Monday, February 5, 2018

Shylock Is My Name - Howard Jacobsen


Title: Shylock Is My Name

Author: Howard Jacobsen

Publisher: Hogarth Shakespeare              

Publish date: 2016

ISBN: 978-2-701-18899-3

 

‘He had a madness, a frenzy. Had she been forced to teach what he had she’d have called it Judeolunacy.’

 

 

This piece by Booker-prize winning Jacobsen is termed a ‘re-telling’ of The Merchant of Venice, but it really isn’t. It’s a variation on a theme of. Its main thrust is the use of the question of why Antonio is ‘sad’ as a peg to hang the question of Jewish identity and self-perception on. But the book does not limit itself to simply the one play: throughout, there are constant Shakespearean references and allusions, all extremely cleverly woven in and dropped at artistic angles into the prose. Characters from the original play(s) are split, mirrored, doubled, melded and generally played with until they form entirely separate entities. I love Shakespeare. I love clever writing. Yet this book put me to sleep and was a chore to get through.

 

On the surface, the first explanation one seizes on is that, as a secularist, I really have no personal or vested interest in any way as to what Jewish identity is, where it is going, or how it affects Jews. But that’s not true. Firstly because I would be interested anyway, and secondly because I’d be perfectly happy to read about identity crisis in a fictional tribe of Martians, as long as it was engaging. The real reason is that there are NO likable characters. You simply cannot run a story where every single character could happily perish and the fictional world be none the poorer. None have mitigating factors, either. There are personal struggles, and more than enough soul-searching, but no indication at any point that any single character might become an even moderately approachable human being, no matter what moral conclusion they came to. So what’s the point?

 

Alas, not much.

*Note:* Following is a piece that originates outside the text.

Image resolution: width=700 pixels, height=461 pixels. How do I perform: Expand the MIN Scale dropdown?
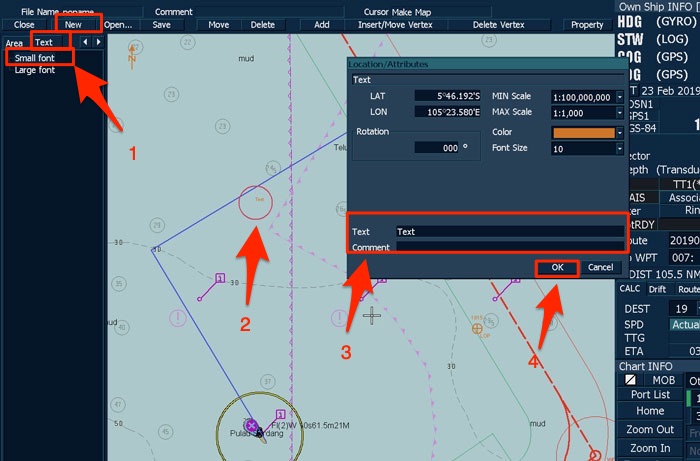[620, 97]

It feels as if it’s been written to order by a fantastic brain and a great linguist, without any real emotional grounding. The plot is ornate and careful. It’s not gripping.

 

The book did however afford me two separate pleasures. One was that as I was reading, the style struck me as extremely similar to The Finkler Question which I’d read a while back. I didn’t remember who’d written it. When I found out it was the same author I had a small thrill of critical vindication. The second pleasure was that when my 12-year-old son asked me how the book was going, and I explained the pleasure of finding this out, he nodded sagely and said: ‘Ah, that’s like when I’m watching a basketball game, and I can tell who the coach is from the moves they’re making.’ So there you go. Literary criticism = basketball coaching.